Jewish Identity on the Go
How do you connect Jewishly while traveling abroad?
I’m writing this very last minute (and late! as you can tell) because I’m postponing my Drop I had planned for this week and will send it out next week instead. I want that topic to be as accurate and thorough as can be.
In lieu of my planned subject, I have a question for you:
How do you retain your Jewishness/Shabbat while traveling?
I just got back from an incredible Eurotrip (Sweden → Finland → Estonia) and had the conundrum one has as a reform but very spiritual and connected Jew: wanting to embrace the essence of Shabbat to some extent and slow down while at the same time discovering and exploring a foreign city as much as I can. I’m an adventurer at heart with no time to waste!

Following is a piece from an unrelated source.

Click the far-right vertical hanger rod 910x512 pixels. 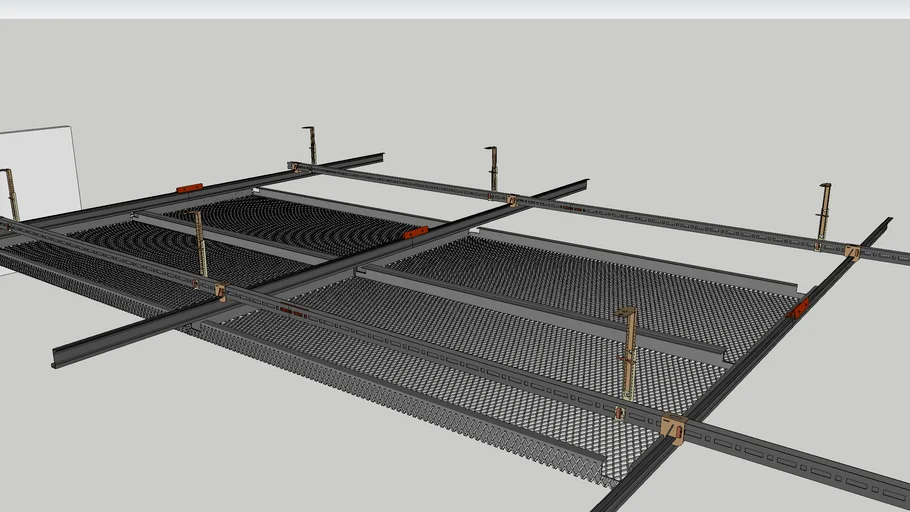click(x=823, y=212)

Last Shabbat, I wanted to go to services but wanted to go on a walking tour. I wanted to not use my phone but needed to use my GPS and connect with my group. Yes, I lit Shabbat candles but then immediately went out to the bar (It was Depeche Mode themed. I had to). It’s nice to pause and reflect and sing Jewish songs with fellow Jews, but how do I make that feeling last while abroad?

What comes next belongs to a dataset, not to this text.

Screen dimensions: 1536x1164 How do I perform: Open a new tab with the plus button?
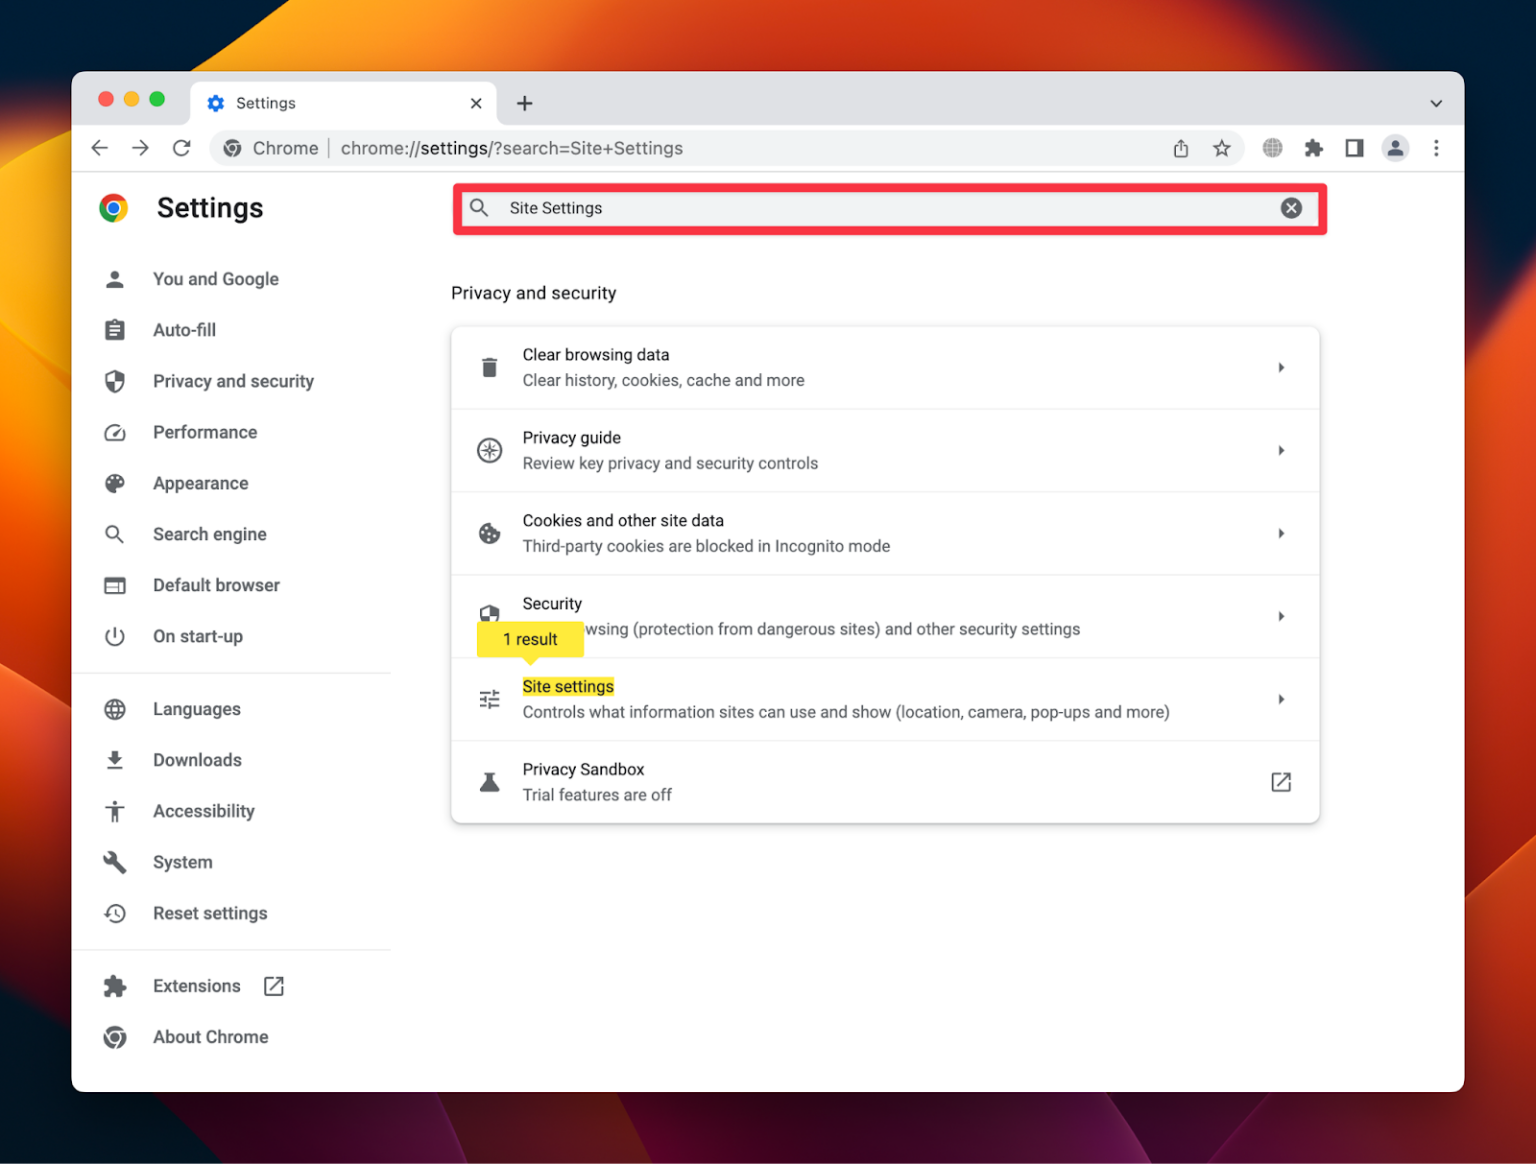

One way to stay Jewishly connected while traveling is to explore the Jewish history of that city - the old Jewish quarter that probably got destroyed during the Inquisition or Holocaust, the local Jewish museum. Then again… I don’t particularly tour the Jewish history of a city if that’s not what it’s known for. When I was in Stockholm, I heard there was a small Jewish museum, but I instead went to the Vasa Museum (and I’m so glad I did!). I also knew I was in for a very Jewish historical week ahead of me, which you will read about next week.
So I ask: how do you travel Jewishly? Have any good stories?
Here is a photo of me from last year in Lisbon when I accidentally stumbled upon the Jewish street in Alfama, one of the four Jewish quarters built in Lisbon, around 1373.
Shabbat Shalom. May you find connection and rest this Shabbos.